Dreadbornes, no matter how intelligent, were still beasts at their core. They needed water. It didn't matter that some could survive for centuries, even millennia.
'Statistically, it would increase my chances.'
He straightened and shook the water from his hand. Wind stirred his hair as he stepped over the creek.
The probability would rise, yes, but only marginally. The difference was negligible.
Kael continued his search as before.
While every location he had visited had, at some point, been marked by a Dreadborne's presence. Some of the records, however, dated back more than a thousand years. Searching such places now bordered on foolishness.
But what choice did he have?
'The black market doesn't sell anything related to Dreadbornes either.'
He pushed past two trees.
Dreadbornes were premium commodities by any standard. That alone made Kael wonder what the mote Adam wanted refined was truly capable of. He had his suspicions, but they were nothing more than hunches.
His thoughts returned to the recipe.
Since his ability to use the Weeping Eye had improved, so too had his grasp of refinement. Not in a way he could explain or teach. But his intuition had sharpened noticeably.
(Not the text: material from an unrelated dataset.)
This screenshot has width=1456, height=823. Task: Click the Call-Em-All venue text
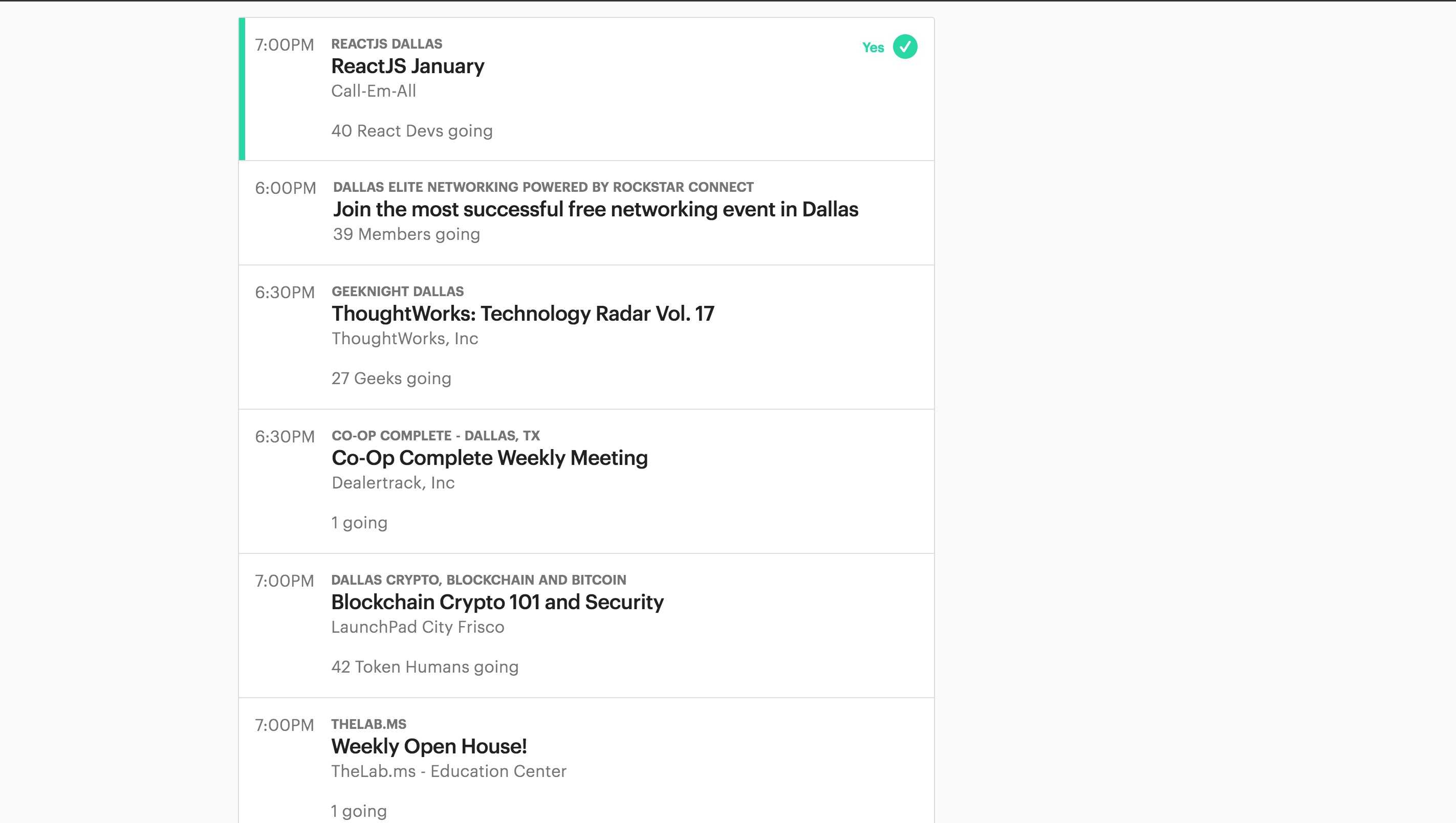point(373,91)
Just by glancing at the recipe, Kael could sense fragments of its nature. Whether the resulting mote leaned toward offense or defense, for instance.
"I'm a little afraid I won't be able to deliver your mote before the war,"
Kael murmured.
He pushed through a cluster of bushes, and a boulder came into view, a human-shaped figure slumped against it.
Kael slipped his hands from his pockets and approached.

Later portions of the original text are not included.